The introduction to Else/Where is more or less a set of entry points, so I'm going to use it as an entry point into something I've been thinking about recently. Specifically, this article: Thoughts on the Social Graph by Brad Fitz (best known as the guy who created LiveJournal). The social graph, according to Fitz, is "the global mapping of everybody and how they're related," particularly in reference to social software. He goes on:
Unfortunately, there doesn't exist a single social graph (or even multiple which interoperate) that's comprehensive and decentralized. Rather, there exists hundreds of disperse social graphs, most of dubious quality and many of them walled gardens.
Fitz uses this article to present a project whose goal is to "make the social graph a community asset." In other words, if you're friends on LiveJournal, you should be friends on Facebook, and vice versa; it should, moreover, be trivial for emerging social networking sites to get their hands on this data. The idea is this: we're talking about a number of relationships that are entirely analogous here. If we could all just pull together and cooperate, we wouldn't have to rebuild our social networks on every site we join.

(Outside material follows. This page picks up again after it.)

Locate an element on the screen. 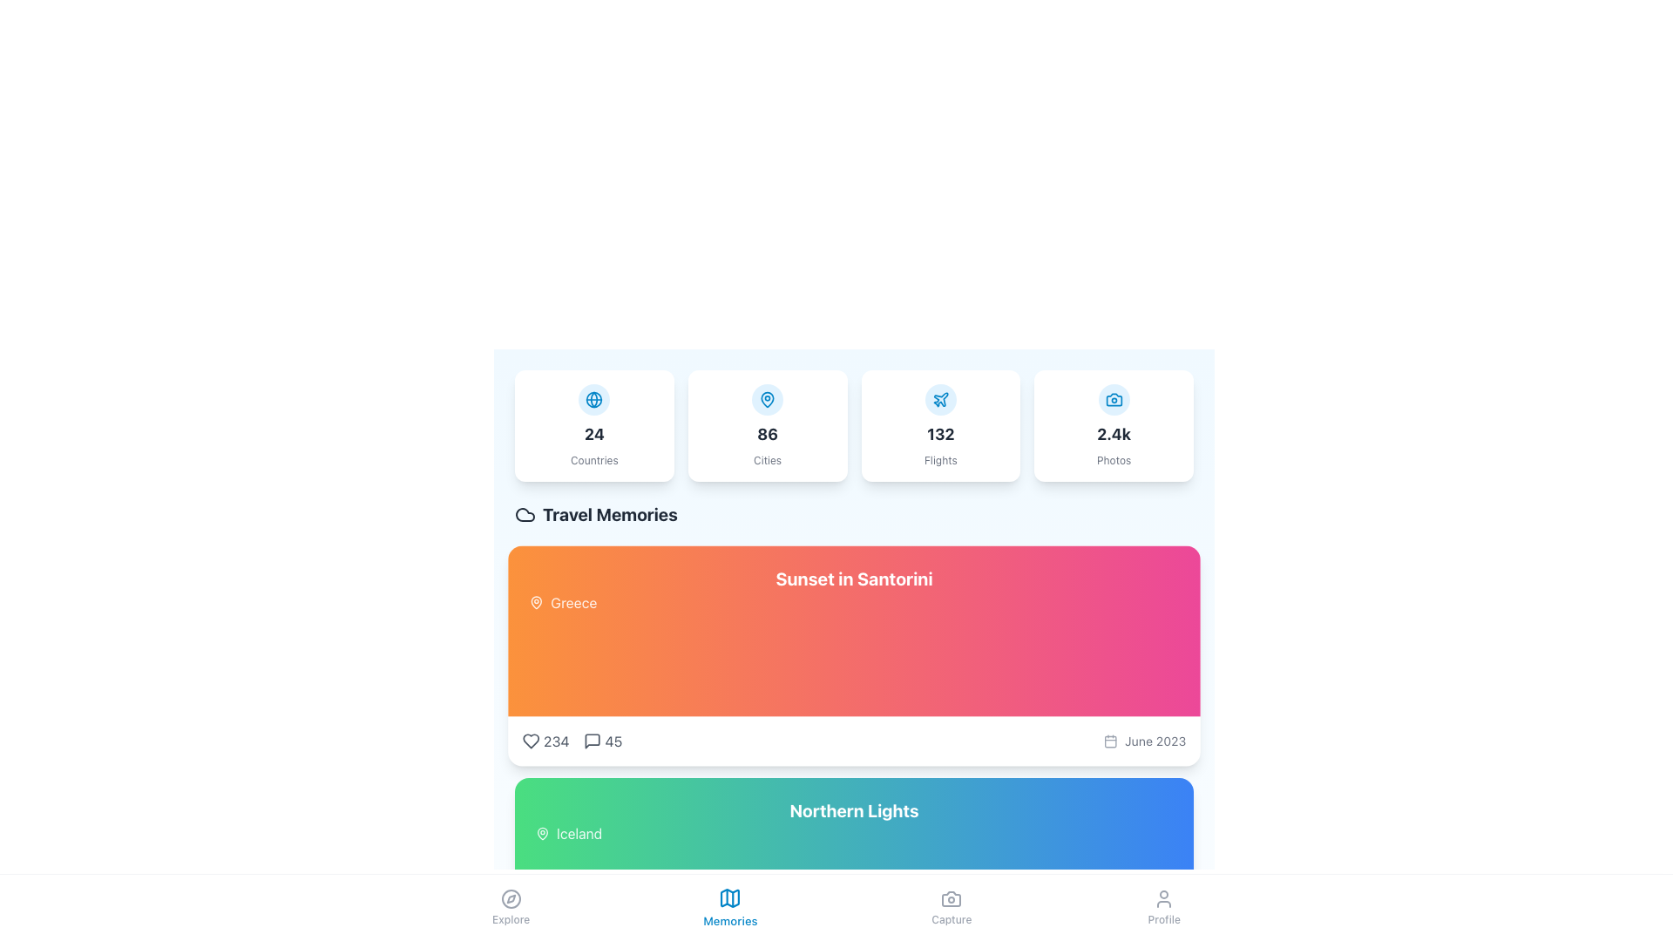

The problem is that these relationships aren't entirely analogous or, at least, there's room for questioning the analogy. Is being friends on Facebook really the same thing as being friends on LiveJournal? Are LiveJournal friends exactly like MySpace friends? Flickr contacts? Last.fm "neighbors"? It strikes me that the functionality and semantics of the "friend" relationship on each of these sites is very different. The software uses the relationship for different functions (hiding information, revealing information, making recommendations, etc.); different criteria must be met in order for someone to be counted as a "friend" (or "neighbor" or "contact" or whatever).

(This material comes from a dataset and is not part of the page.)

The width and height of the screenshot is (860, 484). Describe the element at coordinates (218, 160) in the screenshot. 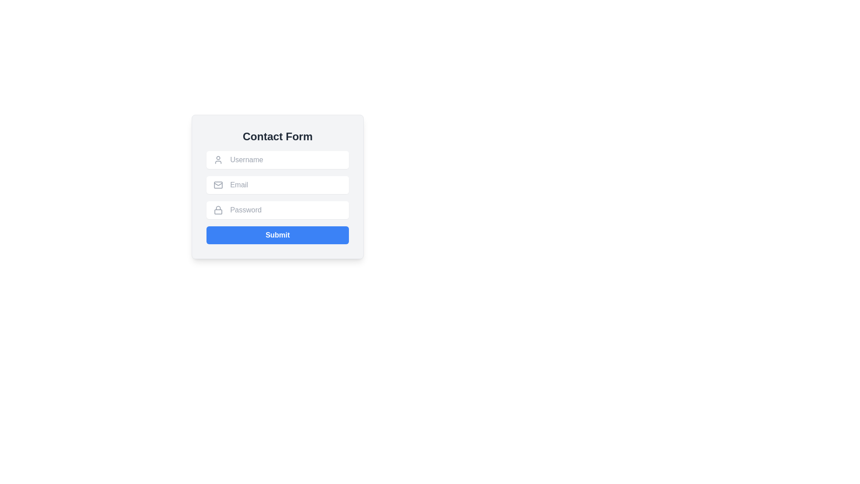

I see `the user silhouette icon, which is styled with a gray outline and positioned to the left of the Username input field` at that location.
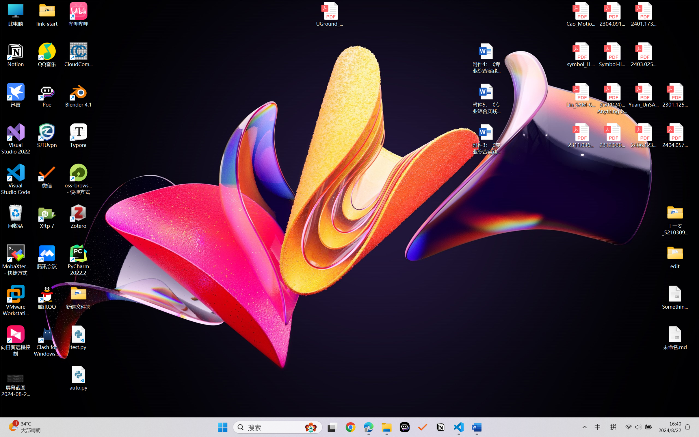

The belief that these relationships are somehow, deep down, essentially the same is, in my opinion, a mistake. It's a problem of mapping: a classic confusion of the map and the territory. The formalization of the system (the map) only accounts for only a subset (maybe even an imaginary subset) of "friend" relationship in practice (the territory).
It occurs to me that these subtle differences in the way relationships are created, maintained, and abandoned, and what the relationship means in terms of the way the software works, are all factors in what makes a particular social site unique. (E.g., Being able to easily find and grant privileges to schoolmates on Facebook is essentially what made Facebook popular.) Moreover, the fact that these social software sites exist in separate social "enclaves" may actually be a feature - it functions as a way of partitioning different social groups and different ways of socializing.